● PROVIDED ENTRIES:
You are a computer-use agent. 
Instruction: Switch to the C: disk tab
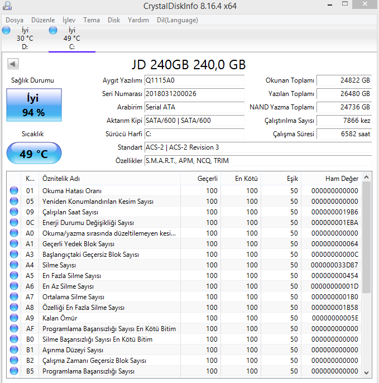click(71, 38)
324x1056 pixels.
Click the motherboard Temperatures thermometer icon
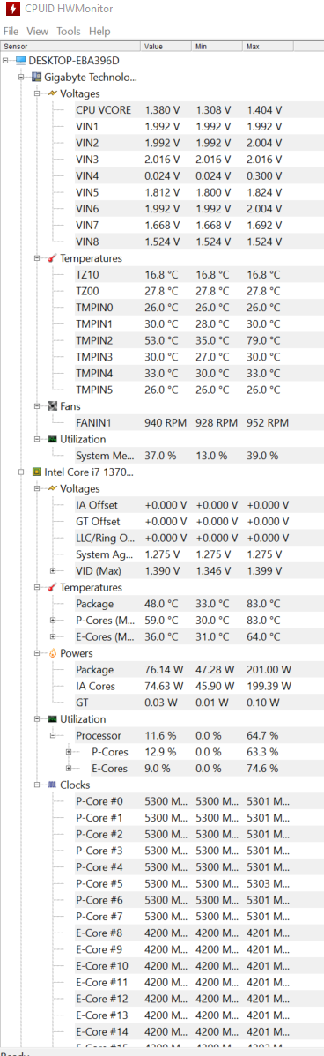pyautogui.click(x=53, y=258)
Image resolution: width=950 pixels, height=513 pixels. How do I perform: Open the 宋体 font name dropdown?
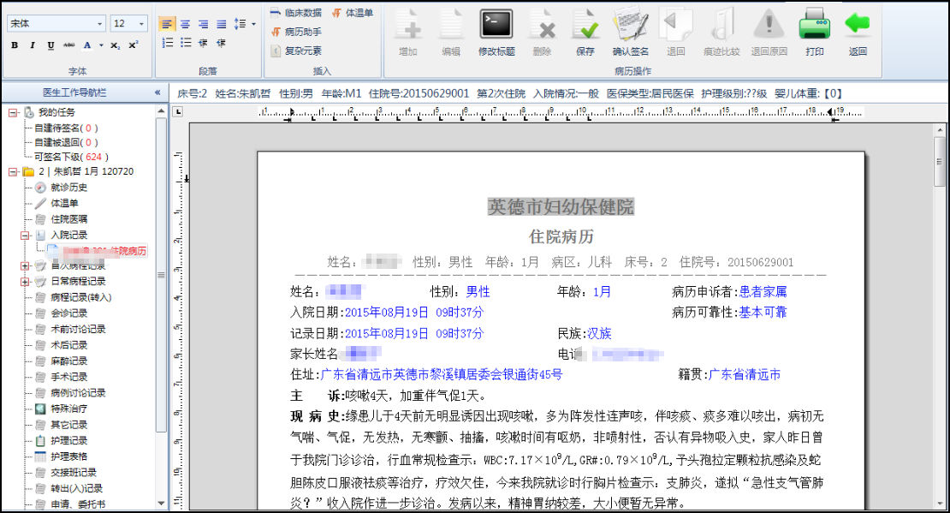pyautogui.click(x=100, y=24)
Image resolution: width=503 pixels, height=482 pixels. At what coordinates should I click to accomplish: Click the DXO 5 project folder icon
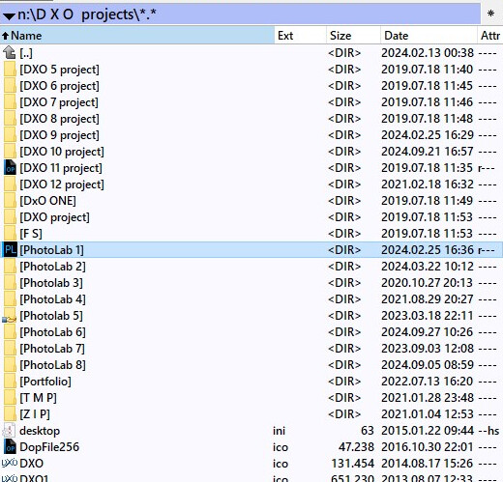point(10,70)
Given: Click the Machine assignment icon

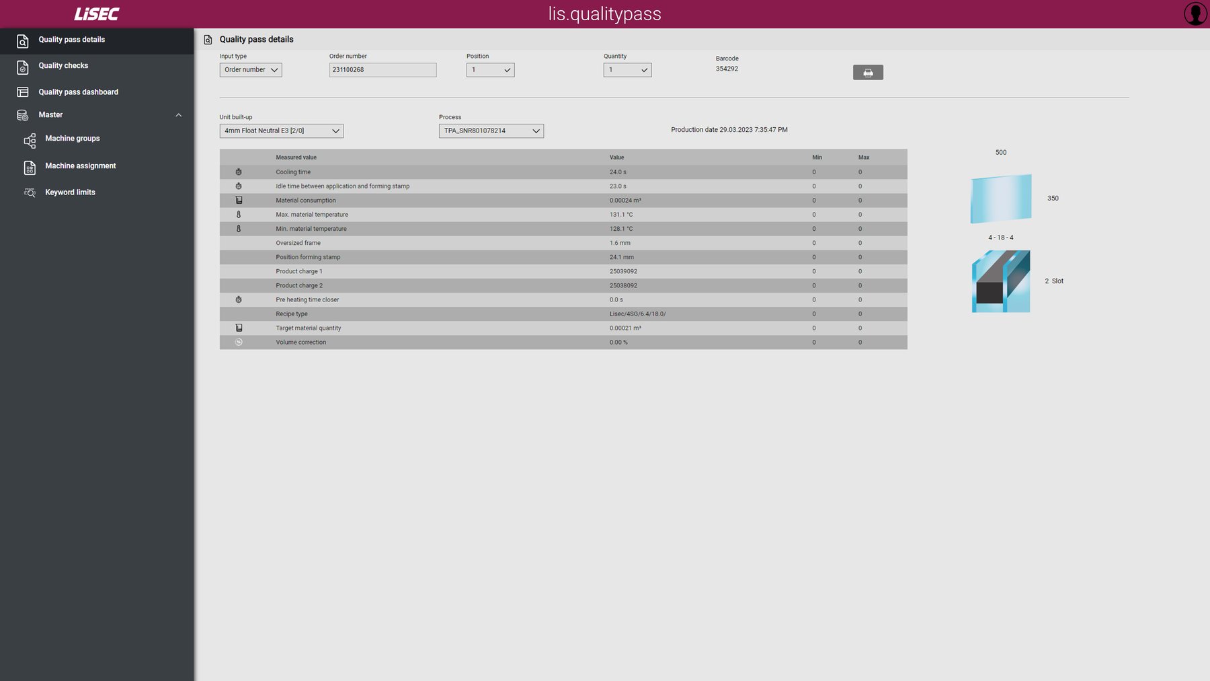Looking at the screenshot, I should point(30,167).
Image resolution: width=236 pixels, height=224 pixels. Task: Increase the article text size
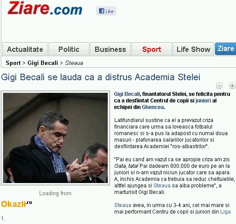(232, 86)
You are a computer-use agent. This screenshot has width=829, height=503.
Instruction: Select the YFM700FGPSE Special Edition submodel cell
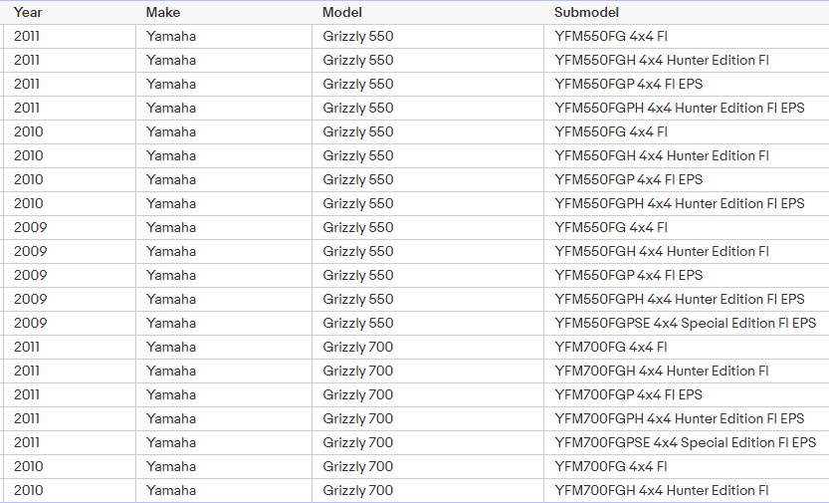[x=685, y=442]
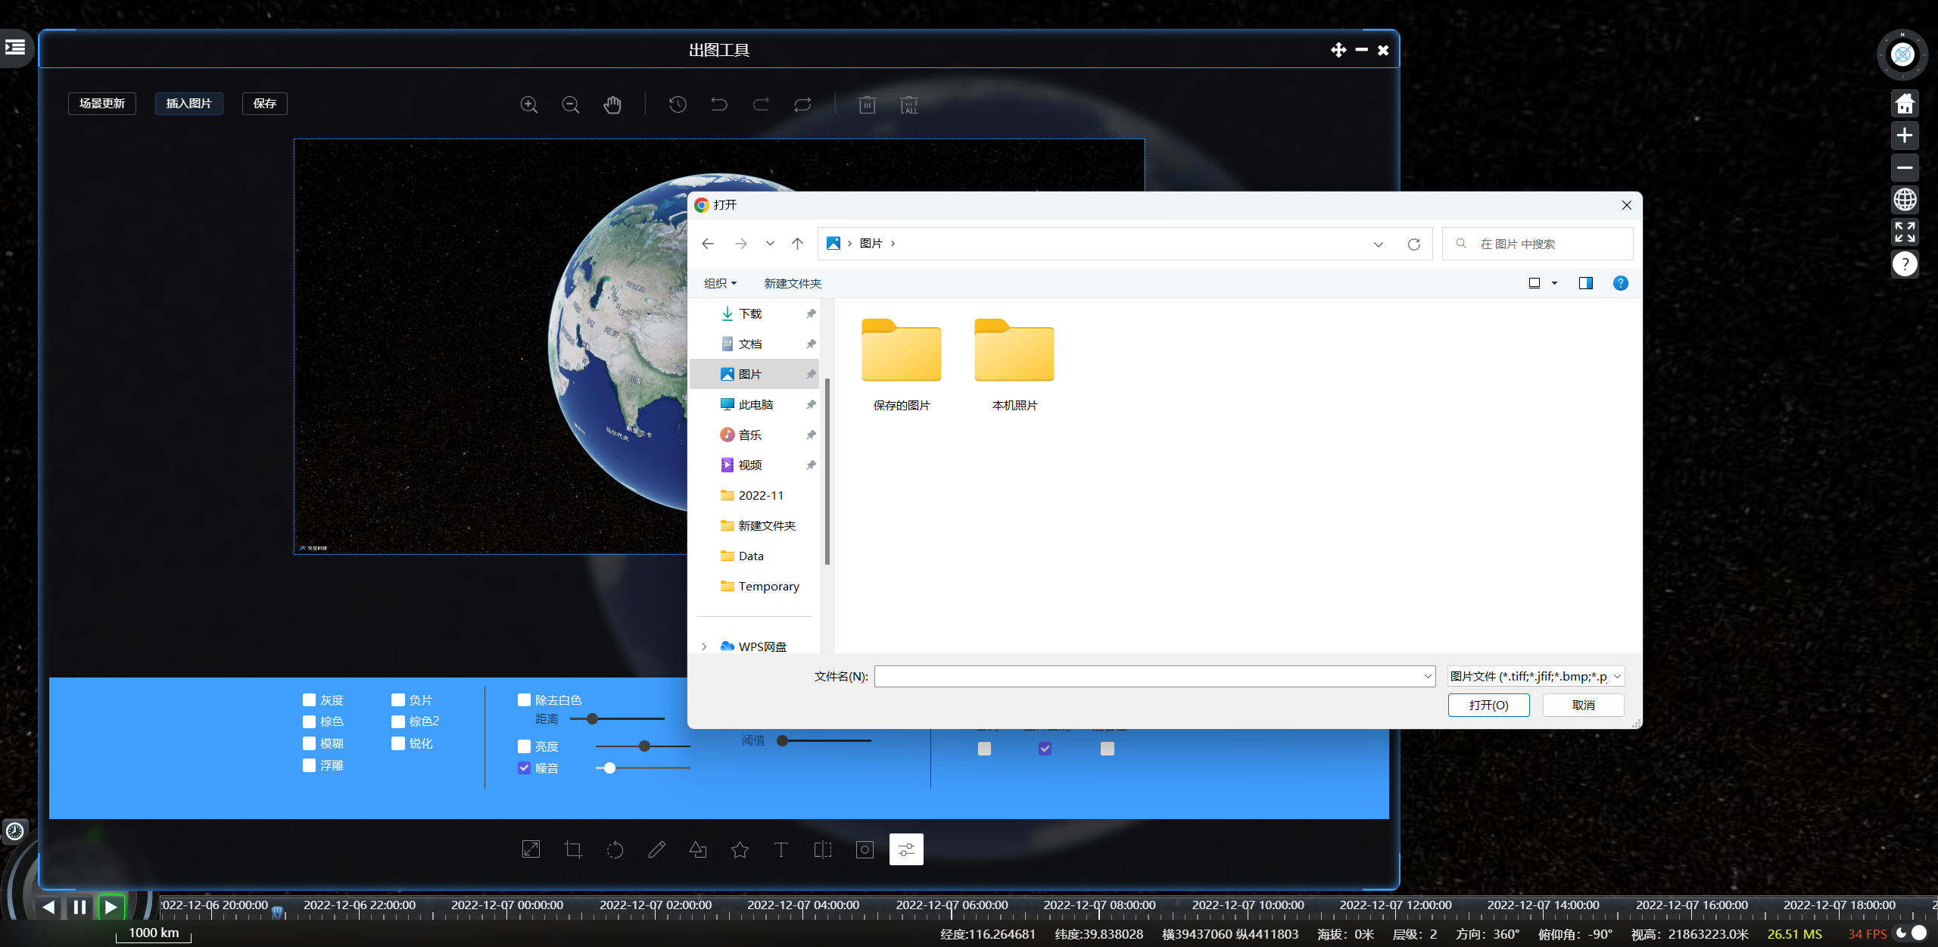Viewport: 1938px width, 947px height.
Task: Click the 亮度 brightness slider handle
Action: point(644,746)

● WHAT THIS TASK INVOLVES: Write out, word for word, the part of the items that opens with their very first line and closes with the line containing "pyautogui.click(x=100, y=24)", including both ends. Leave the pictures out.

● ANSWER BELOW:
You are a computer-use agent. 
Instruction: Switch to the C: disk tab
click(71, 38)
324x1056 pixels.
Click the motherboard Temperatures thermometer icon
pyautogui.click(x=53, y=258)
Image resolution: width=950 pixels, height=513 pixels. How do I perform: Open the 宋体 font name dropdown?
pyautogui.click(x=100, y=24)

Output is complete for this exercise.